The Ateneo de Iloilo – Santa Maria Catholic School (AdI–SMCS) (怡朗亚典耀圣母学校 (怡朗亞典耀聖母學校, Yílǎng Yàdiǎnyào Shèngmǔ Xuéxiào, Î-lóng A-tián-iāu Sèng-bió Ha̍k-hāu)), is a private, Jesuit, Catholic, Chinese-Filipino Basic Education school run by the Philippine Province of the Society of Jesus in Iloilo City, Philippines. It is a non-stock and non-profit institution duly accredited by the Philippine Council for NGO Certification (PCNC). It is also recognized by the Philippine Accrediting Association of Schools, Colleges and Universities (PAASCU) with Level 2 accreditation. The Ateneo de Iloilo began in 1958 as a parochial school named Santa Maria Catholic School. In 2004, the school was officially recognized as a Jesuit school separate from the Santa Maria Parish and was renamed as "Ateneo de Iloilo – Santa Maria Catholic School". It is the eighth Jesuit school in the Philippines to be named "Ateneo". The Ateneo de Iloilo is a K-12 school and its curriculum includes Chinese language, Christian Living Education, and Ignatian Spirituality programs.

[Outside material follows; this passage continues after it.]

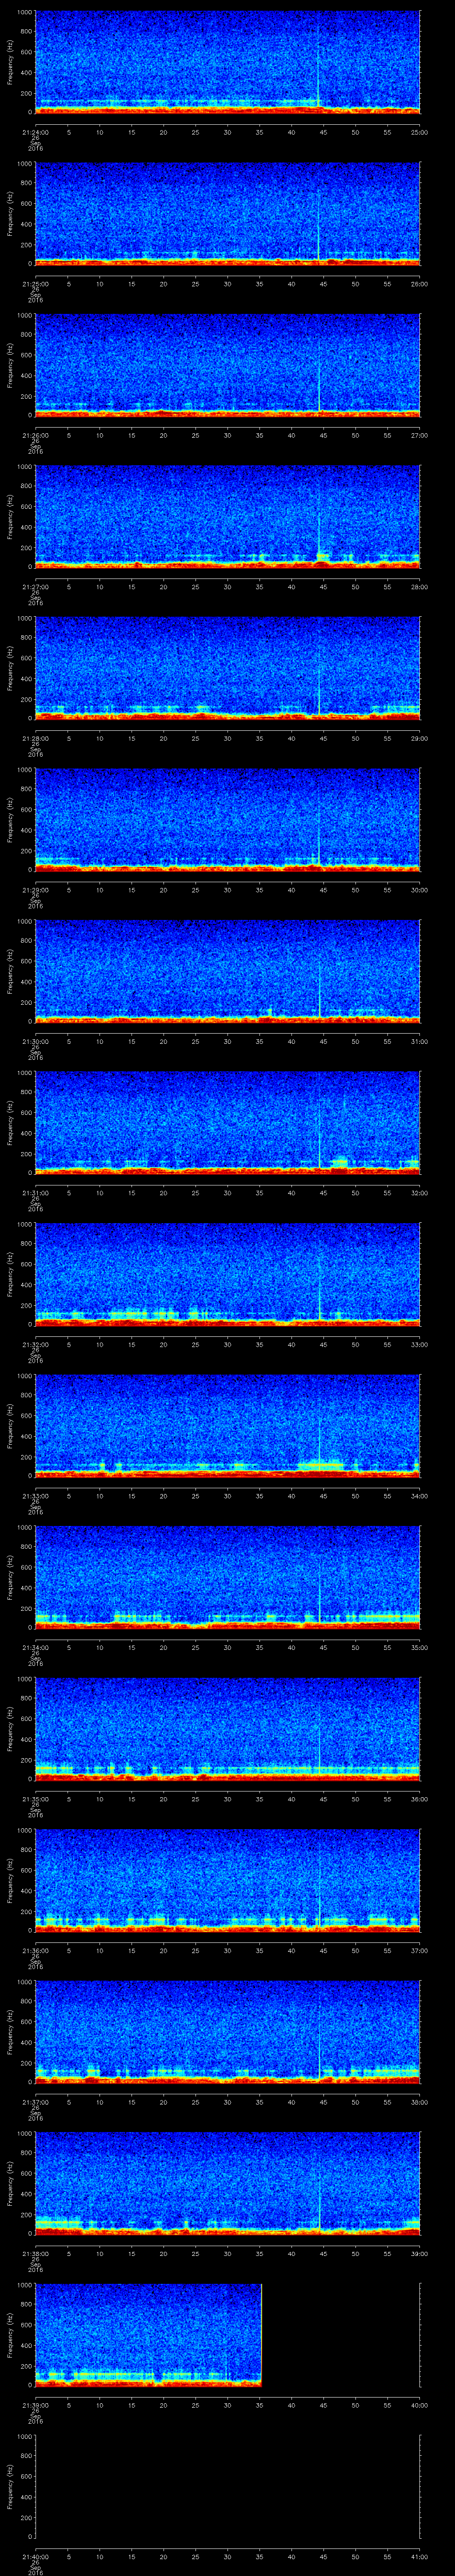
Task: Click the 41:00 end time label
Action: click(x=419, y=2555)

The Ateneo de Manila University Graduate School of Business has a satellite school in Iloilo. It is located in the Ateneo de Iloilo's San Rafael Campus. The presence of this graduate school is a trial balloon of the Ateneo de Iloilo's plan to become a higher education institution in the future and to eventually become a university.

==History==
===Early years===
The Jesuits came to Iloilo City in 1953 after being expelled from China by the Communists, and continued their apostolic work in the local Chinese community. They first did parish-pastoral ministry. With the support of the Iloilo Chinese and Filipino communities, Santa Maria Parish under the tutelage of Our Lady Queen of China was established by Fr. Guerrino Marsecano, an Italian Jesuit missionary.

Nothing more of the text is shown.